Directions for this task: Copy out all lines in the material below that contain the string "logo".

Data records:

**********

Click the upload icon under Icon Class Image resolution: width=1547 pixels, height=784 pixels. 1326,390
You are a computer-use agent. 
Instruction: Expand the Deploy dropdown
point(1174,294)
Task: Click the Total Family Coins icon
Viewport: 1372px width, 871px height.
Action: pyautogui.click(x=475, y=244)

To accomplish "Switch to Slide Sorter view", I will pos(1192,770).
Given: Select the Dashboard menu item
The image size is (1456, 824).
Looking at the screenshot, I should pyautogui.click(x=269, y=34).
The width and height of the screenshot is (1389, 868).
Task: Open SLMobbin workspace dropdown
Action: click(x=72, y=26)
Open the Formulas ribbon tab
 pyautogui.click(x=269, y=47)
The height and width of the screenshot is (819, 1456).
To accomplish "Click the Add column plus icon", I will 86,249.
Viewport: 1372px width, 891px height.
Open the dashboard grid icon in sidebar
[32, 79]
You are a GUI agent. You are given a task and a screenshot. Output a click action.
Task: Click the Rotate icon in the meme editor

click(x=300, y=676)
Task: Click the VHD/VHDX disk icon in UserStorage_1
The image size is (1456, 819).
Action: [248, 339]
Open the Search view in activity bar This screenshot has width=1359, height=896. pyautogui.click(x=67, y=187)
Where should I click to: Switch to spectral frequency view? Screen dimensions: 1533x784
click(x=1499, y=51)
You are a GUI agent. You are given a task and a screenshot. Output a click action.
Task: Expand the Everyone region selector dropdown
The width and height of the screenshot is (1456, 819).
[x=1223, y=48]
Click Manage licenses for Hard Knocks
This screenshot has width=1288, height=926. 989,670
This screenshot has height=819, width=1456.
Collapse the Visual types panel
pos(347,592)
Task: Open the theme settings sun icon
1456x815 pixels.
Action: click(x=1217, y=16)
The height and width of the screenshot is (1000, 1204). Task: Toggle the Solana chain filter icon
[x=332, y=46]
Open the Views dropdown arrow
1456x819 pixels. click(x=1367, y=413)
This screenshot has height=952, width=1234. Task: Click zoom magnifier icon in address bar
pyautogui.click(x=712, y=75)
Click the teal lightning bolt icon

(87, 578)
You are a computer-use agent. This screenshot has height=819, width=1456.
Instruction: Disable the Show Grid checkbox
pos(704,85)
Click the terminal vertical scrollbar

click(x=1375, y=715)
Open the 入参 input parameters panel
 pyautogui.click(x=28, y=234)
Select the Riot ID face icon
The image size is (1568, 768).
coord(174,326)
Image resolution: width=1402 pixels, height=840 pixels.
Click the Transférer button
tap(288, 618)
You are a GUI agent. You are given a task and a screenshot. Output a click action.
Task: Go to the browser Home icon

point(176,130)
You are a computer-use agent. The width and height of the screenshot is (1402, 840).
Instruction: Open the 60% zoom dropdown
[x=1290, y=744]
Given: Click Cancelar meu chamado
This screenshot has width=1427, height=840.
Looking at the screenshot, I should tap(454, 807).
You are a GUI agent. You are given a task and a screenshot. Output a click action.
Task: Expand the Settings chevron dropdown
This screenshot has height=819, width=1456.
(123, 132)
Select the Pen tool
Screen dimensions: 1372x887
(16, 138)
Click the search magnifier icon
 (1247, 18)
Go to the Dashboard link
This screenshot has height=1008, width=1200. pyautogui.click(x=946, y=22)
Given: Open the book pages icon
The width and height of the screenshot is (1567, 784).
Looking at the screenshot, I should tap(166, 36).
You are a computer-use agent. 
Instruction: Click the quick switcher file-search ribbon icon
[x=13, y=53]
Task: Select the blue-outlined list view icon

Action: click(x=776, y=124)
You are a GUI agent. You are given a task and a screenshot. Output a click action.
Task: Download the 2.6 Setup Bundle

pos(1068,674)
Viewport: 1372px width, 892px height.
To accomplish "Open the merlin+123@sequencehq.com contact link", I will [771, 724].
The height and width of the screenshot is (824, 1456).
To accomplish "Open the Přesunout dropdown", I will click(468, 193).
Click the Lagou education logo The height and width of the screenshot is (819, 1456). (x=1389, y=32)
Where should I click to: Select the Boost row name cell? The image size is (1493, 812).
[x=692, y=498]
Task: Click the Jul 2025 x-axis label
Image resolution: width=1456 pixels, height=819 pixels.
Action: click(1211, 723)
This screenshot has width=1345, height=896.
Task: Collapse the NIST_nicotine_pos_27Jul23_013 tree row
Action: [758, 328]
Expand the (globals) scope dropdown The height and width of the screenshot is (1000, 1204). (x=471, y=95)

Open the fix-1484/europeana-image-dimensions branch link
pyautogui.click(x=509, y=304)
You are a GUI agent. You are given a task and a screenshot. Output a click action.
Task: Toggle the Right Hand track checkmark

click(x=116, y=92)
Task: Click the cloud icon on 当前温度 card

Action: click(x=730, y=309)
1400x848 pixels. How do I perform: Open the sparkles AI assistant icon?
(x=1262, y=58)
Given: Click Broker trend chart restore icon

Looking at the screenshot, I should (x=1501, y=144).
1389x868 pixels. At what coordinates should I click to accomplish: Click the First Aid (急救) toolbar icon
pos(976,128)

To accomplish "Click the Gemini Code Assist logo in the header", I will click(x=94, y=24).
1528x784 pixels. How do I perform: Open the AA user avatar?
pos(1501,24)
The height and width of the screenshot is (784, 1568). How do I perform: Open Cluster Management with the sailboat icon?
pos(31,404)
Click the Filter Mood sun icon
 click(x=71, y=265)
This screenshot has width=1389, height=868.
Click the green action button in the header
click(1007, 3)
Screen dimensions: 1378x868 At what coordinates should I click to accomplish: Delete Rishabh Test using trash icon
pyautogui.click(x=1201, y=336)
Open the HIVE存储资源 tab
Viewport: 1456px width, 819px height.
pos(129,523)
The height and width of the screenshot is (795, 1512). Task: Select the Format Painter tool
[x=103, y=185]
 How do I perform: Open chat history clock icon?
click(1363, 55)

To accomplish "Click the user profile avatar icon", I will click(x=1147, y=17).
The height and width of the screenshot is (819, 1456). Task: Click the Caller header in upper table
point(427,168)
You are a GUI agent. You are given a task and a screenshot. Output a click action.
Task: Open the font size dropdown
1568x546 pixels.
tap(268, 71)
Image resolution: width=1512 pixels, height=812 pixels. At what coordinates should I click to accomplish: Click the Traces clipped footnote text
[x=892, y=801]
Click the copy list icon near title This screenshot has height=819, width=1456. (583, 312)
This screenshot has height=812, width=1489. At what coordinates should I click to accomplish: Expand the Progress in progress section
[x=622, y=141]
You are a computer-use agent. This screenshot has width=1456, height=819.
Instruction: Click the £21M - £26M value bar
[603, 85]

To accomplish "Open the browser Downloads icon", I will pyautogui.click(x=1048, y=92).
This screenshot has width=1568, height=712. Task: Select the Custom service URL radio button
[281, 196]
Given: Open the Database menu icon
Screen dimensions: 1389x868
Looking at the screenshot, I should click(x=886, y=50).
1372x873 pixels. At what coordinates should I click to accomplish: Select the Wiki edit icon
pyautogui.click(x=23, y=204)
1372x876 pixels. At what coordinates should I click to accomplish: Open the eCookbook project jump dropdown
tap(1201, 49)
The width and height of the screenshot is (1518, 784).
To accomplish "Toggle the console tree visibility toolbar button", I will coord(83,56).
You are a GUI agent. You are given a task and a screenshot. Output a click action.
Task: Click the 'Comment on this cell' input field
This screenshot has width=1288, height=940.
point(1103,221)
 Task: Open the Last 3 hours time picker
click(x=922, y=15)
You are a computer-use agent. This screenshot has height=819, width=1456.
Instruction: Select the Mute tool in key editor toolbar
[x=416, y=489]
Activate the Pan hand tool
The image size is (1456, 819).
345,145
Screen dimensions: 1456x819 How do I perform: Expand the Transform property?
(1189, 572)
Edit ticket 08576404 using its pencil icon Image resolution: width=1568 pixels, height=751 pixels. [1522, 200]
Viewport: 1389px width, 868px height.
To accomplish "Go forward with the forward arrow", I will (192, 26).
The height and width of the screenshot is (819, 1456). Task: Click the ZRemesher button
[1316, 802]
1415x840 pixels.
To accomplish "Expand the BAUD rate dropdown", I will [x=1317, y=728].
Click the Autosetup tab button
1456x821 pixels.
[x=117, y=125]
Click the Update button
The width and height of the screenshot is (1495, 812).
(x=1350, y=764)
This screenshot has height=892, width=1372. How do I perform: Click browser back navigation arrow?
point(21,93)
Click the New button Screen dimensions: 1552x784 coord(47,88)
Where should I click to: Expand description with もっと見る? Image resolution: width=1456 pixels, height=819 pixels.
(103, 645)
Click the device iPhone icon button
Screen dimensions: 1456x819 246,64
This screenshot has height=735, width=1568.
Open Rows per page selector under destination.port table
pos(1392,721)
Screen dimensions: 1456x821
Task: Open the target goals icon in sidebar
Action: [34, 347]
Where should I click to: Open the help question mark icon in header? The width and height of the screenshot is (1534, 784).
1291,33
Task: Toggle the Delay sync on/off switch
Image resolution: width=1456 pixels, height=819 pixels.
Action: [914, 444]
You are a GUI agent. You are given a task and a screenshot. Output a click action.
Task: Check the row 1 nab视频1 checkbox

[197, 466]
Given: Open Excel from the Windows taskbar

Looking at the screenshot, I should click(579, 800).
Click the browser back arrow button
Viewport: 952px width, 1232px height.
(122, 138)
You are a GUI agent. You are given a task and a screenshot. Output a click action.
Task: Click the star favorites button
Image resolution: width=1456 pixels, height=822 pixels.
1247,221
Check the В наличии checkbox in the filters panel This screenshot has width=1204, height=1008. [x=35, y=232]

**********

Response to the exercise:
Click the Lagou education logo The height and width of the screenshot is (819, 1456). (x=1389, y=32)
To accomplish "Click the Gemini Code Assist logo in the header", I will click(x=94, y=24).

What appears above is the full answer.